_Problem to work on_: Pictures aside, reproduce exactly and only the lines below, starting at the one containing "Task: Click the" and ending at the last line.
——————————
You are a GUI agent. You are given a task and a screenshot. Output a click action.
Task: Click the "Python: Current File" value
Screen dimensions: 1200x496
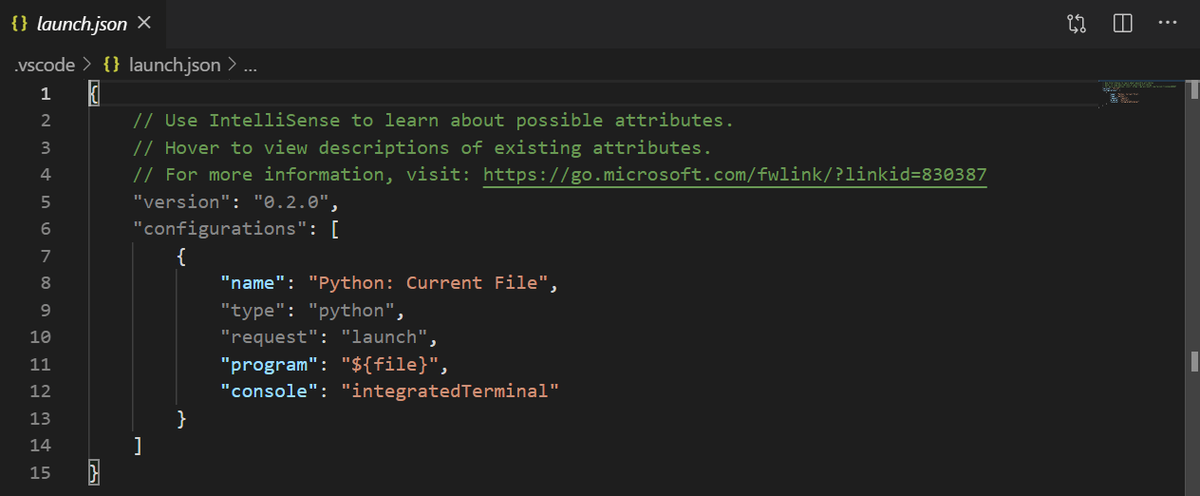(428, 283)
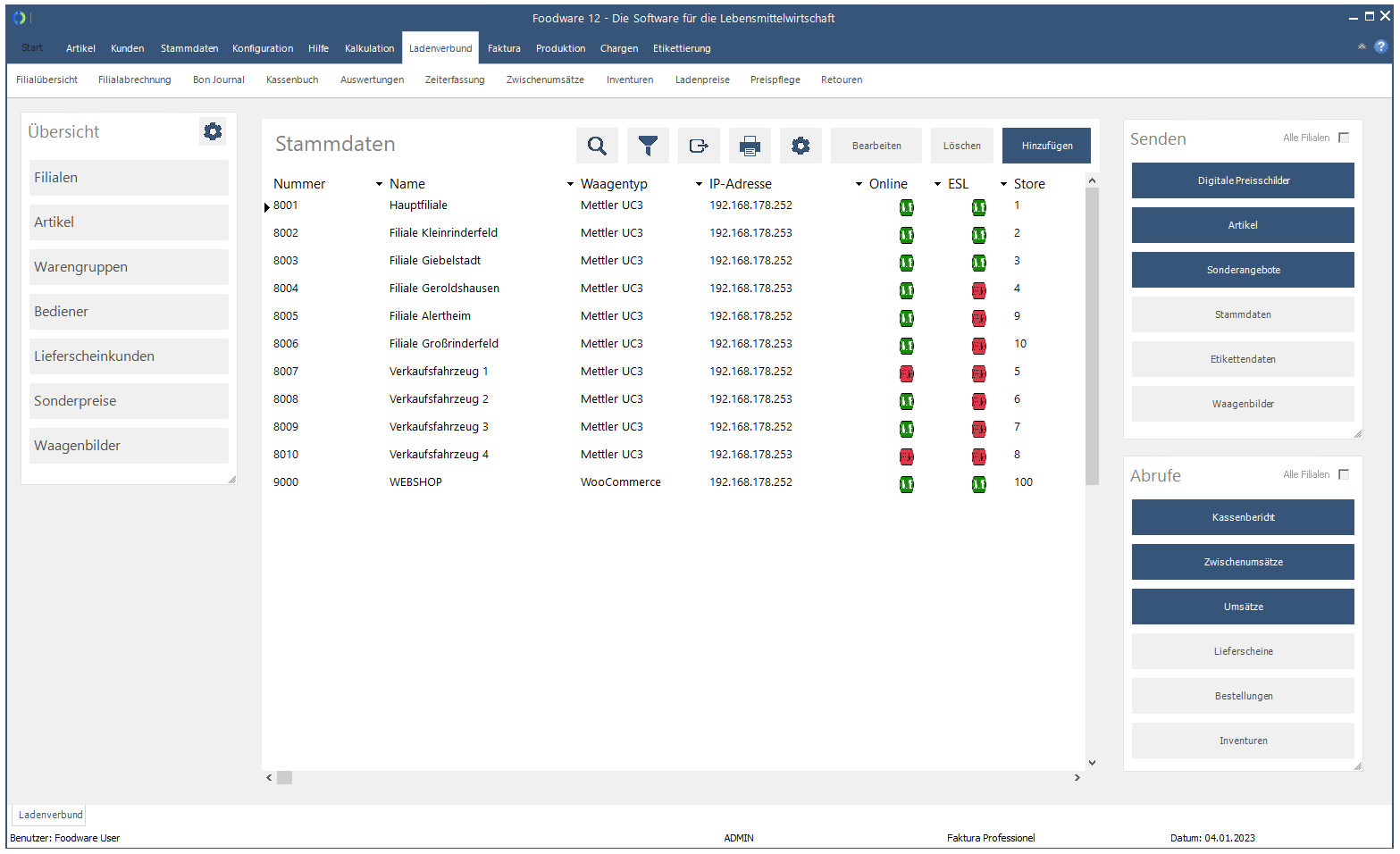Click the export icon in Stammdaten toolbar
This screenshot has width=1400, height=854.
click(x=699, y=146)
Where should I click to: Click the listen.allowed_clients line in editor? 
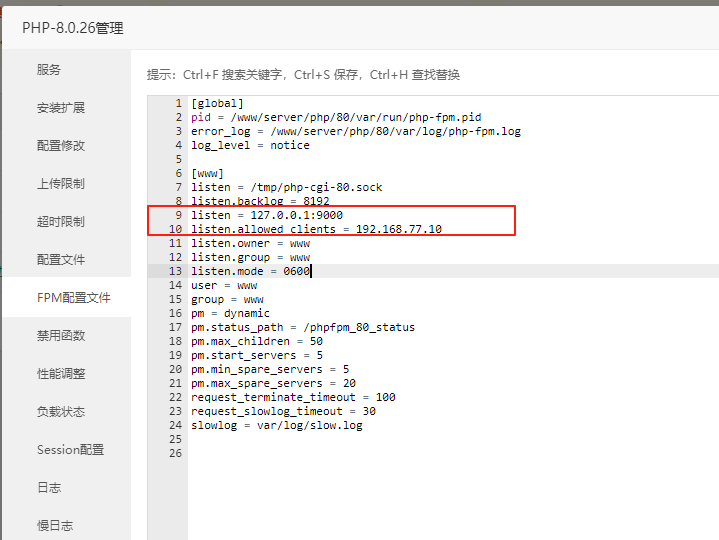click(316, 229)
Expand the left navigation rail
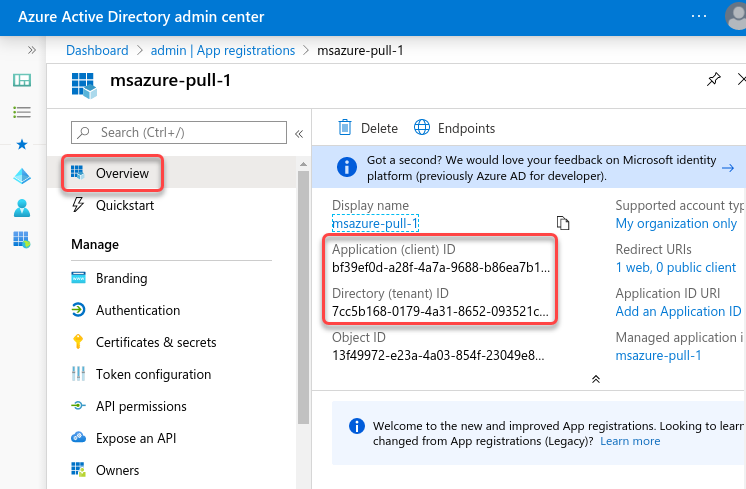Image resolution: width=746 pixels, height=489 pixels. pyautogui.click(x=31, y=50)
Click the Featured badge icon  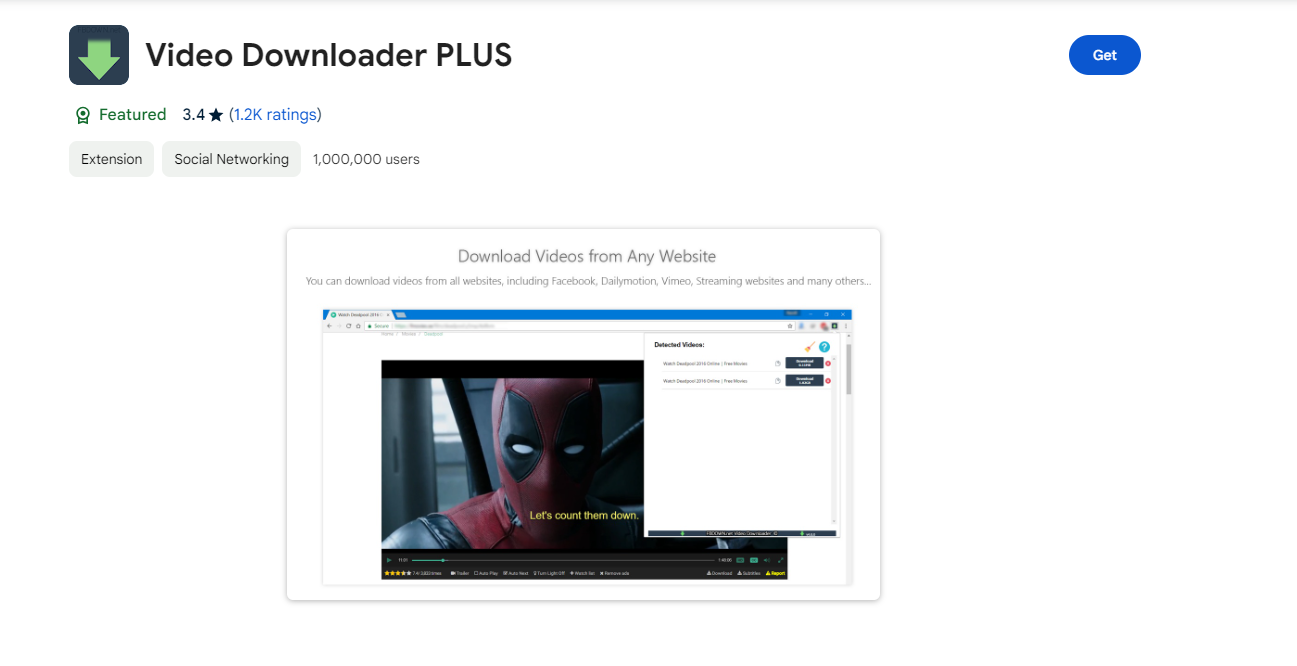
——————————
_Written answer_:
Task: Click the "Python: Current File" value
Screen dimensions: 1200x496
(428, 283)
Click the export icon in Stammdaten toolbar
This screenshot has width=1400, height=854.
click(x=699, y=146)
Where should I click to: Click the listen.allowed_clients line in editor? 
click(316, 229)
Expand the left navigation rail
Image resolution: width=746 pixels, height=489 pixels. pyautogui.click(x=31, y=50)
Click the Featured badge icon  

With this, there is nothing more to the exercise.